Another addition that Courtemanche, Tchernis, and Soneji incorporate is appropriate treatment of missing data. Rather than a static imputation method, these authors use a more reasoned multiple-imputation approach that builds in and accounts for the uncertainty stemming from the missing information. Static imputation errantly ignores this uncertainty and pretends the indicators were observed. While the overall mean might or might not be biased by this approach, the estimated standard error of the estimate is too small. While multiple imputation (MI) is standard fare in many disciplines, this may be MI's first application in modeling population health rankings.

Finally, the current paper discusses the reliability of the final rankings. Interestingly, this paper finds the reliability of rankings varies markedly from state to state. This finding replicates our previous work using a different method (Arndt et al. 2013). So, while the rankings in Wisconsin may work well and be meaningful, the same rankings might not be as meaningful in a different state. Clearly, that implies that each state needs to consider the reliability of its rankings before making any decisions to act on them.

Conclusions

Ranking county (or any other small area) health seems simple, intuitive, and useful. The ranks seem easy to interpret, but this appearance can be deceptive. The more important problem comes about when decision makers take action based on the rankings. Rankings are driven, in part, by random noise. Where the noise comes from, survey sampling or random errors around a hard measure (e.g., mortality), makes little difference. The degree to which the rankings are random directly drives the degree to which any decisions based on them are random. The appearance that the decisions are evidence-based confounds and hides the problem. The raw rates and their standard errors are far more transparent.

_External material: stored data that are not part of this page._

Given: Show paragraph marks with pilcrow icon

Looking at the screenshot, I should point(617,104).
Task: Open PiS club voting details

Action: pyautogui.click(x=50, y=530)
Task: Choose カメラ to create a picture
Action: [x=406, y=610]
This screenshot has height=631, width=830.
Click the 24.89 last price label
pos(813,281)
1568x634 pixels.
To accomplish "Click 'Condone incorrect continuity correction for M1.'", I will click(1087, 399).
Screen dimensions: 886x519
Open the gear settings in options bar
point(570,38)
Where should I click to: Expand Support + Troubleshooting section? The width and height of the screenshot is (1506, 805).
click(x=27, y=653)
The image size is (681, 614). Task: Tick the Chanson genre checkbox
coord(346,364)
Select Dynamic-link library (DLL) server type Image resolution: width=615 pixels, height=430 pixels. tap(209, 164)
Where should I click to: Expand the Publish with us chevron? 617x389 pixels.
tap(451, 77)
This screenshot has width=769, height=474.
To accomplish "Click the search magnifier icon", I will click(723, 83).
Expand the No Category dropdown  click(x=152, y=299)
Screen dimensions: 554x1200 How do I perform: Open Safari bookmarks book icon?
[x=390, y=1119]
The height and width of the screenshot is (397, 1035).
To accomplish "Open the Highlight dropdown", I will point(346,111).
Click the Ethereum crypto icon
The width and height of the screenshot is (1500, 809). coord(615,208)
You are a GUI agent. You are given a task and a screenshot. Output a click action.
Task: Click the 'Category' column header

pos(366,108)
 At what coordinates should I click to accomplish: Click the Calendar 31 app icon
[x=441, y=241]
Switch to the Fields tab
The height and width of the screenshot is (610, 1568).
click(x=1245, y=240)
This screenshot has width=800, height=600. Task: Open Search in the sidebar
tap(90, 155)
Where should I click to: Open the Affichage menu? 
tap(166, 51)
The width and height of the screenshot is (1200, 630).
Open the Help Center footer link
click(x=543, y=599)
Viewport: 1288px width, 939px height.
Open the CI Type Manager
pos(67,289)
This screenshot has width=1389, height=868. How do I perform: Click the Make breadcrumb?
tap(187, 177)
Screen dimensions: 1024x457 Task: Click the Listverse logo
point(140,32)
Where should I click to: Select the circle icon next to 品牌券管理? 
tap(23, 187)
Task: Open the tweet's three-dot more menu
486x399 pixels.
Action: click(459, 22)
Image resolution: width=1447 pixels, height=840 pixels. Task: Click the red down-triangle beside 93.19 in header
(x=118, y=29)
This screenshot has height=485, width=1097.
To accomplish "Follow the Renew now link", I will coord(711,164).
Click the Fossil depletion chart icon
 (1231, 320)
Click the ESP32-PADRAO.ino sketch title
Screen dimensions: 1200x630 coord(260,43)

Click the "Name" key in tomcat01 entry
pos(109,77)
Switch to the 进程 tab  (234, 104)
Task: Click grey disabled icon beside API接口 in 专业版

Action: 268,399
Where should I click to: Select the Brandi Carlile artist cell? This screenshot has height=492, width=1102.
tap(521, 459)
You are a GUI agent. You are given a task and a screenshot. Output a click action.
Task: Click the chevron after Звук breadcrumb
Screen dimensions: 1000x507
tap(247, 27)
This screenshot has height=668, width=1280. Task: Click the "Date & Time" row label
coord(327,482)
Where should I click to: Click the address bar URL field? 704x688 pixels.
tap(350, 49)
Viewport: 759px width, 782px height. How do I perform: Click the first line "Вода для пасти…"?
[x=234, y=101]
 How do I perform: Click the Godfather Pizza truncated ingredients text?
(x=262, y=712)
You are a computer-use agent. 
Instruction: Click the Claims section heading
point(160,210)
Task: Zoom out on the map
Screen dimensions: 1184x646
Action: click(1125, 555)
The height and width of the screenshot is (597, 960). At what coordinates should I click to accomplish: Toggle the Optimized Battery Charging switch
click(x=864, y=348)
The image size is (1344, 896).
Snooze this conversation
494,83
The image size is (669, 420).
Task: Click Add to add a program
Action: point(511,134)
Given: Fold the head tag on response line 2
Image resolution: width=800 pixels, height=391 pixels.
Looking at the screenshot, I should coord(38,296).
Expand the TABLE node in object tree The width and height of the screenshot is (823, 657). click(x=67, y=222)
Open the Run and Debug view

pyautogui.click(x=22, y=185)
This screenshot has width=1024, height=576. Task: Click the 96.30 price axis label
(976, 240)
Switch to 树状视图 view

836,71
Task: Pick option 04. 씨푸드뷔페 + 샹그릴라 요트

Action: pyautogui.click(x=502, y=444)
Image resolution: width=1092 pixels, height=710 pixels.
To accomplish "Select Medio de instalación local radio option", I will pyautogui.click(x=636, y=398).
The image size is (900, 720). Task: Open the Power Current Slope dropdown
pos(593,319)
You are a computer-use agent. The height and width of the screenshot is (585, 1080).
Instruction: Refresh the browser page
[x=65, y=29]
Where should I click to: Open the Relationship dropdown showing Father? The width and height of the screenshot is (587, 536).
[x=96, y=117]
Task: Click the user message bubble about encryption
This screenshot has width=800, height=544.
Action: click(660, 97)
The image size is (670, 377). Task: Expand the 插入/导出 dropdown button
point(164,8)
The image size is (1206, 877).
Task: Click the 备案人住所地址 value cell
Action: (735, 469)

So, what are we to do? The current issue's paper offers one solution, to generate more accurate sets of rankings. If nothing else, rankings should be accompanied by some simple measure of their reliability, that is, degree to which they are affected by random noise. While the reliability estimate may suggest that the rankings are of little use for a state, stakeholders will at least know not to chase after a red herring.